**Dataset entries:**
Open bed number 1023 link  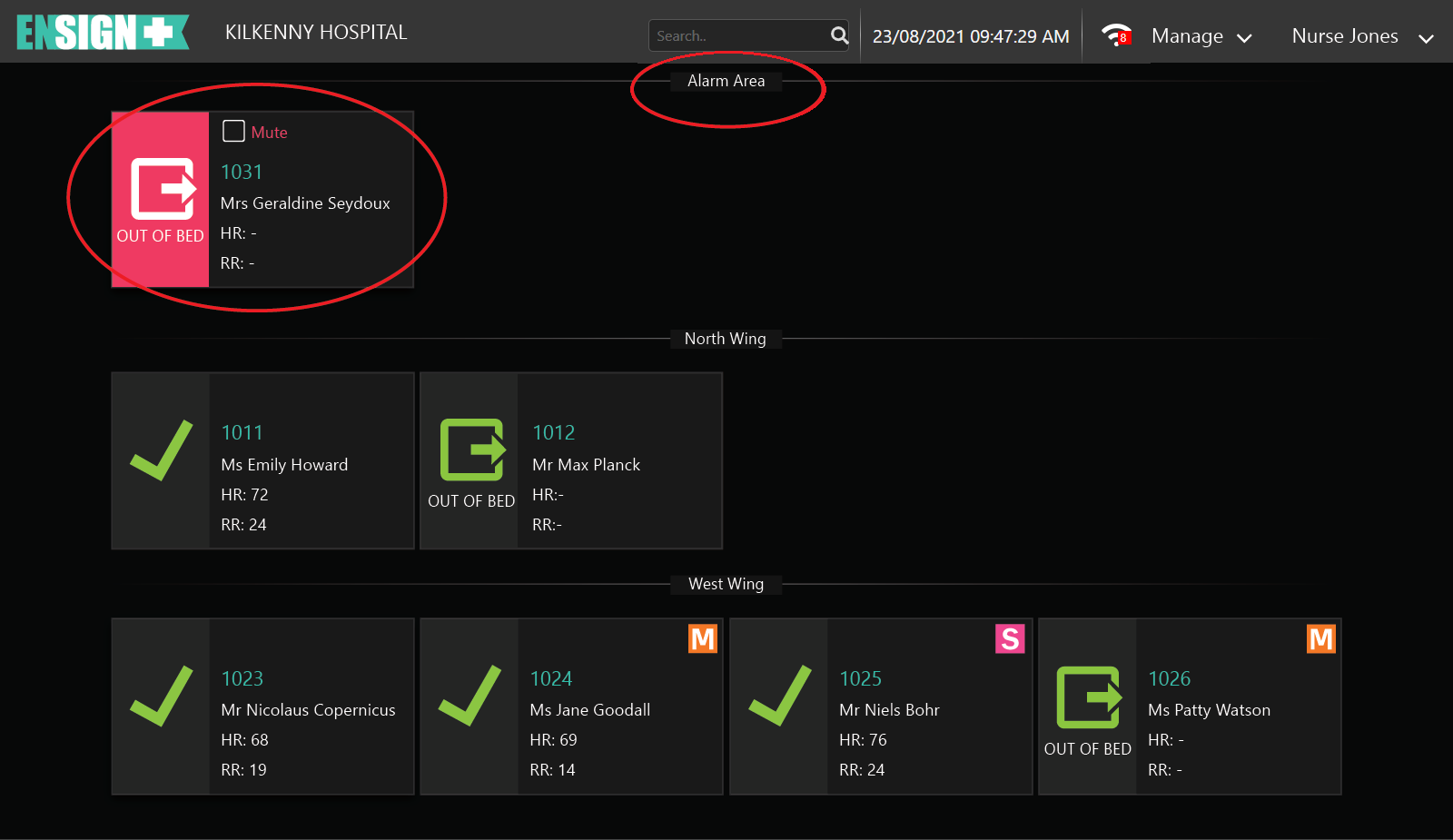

--

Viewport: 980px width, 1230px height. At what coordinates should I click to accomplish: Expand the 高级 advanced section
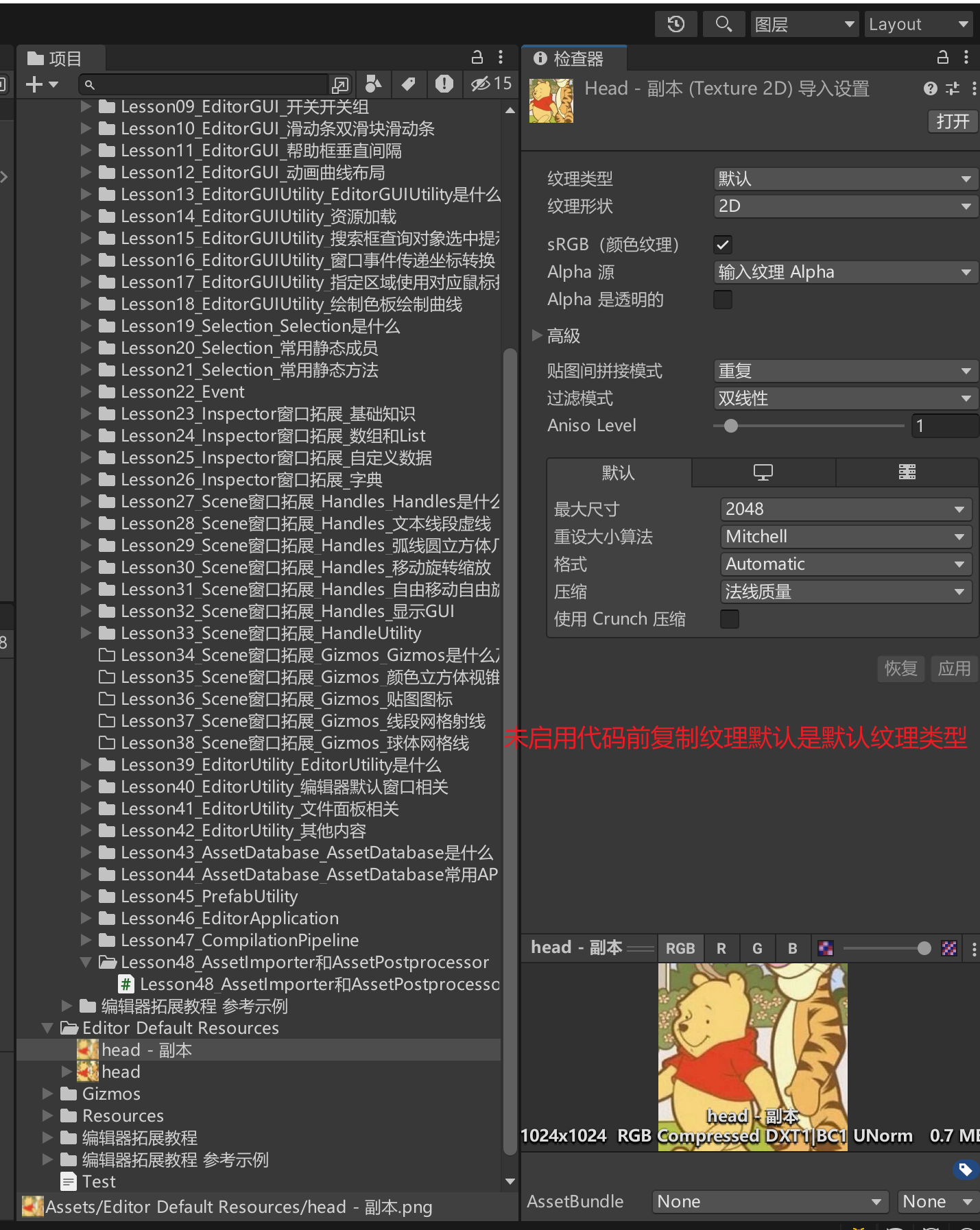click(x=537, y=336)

==

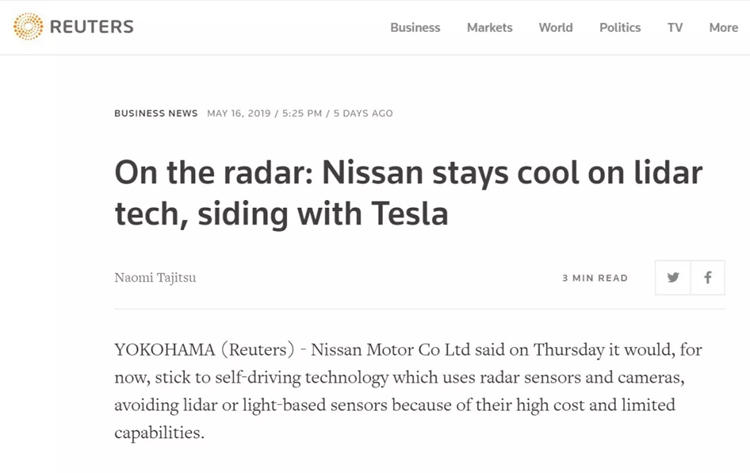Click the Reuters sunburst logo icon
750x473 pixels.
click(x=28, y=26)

**What to do:**
Transcribe the records verbatim, starting at the line that contains "Click the Reuters sunburst logo icon" and ending at the line that contains "click(x=28, y=26)", with both of those lines included. Omit the pictures.

**Full answer:**
Click the Reuters sunburst logo icon
750x473 pixels.
click(x=28, y=26)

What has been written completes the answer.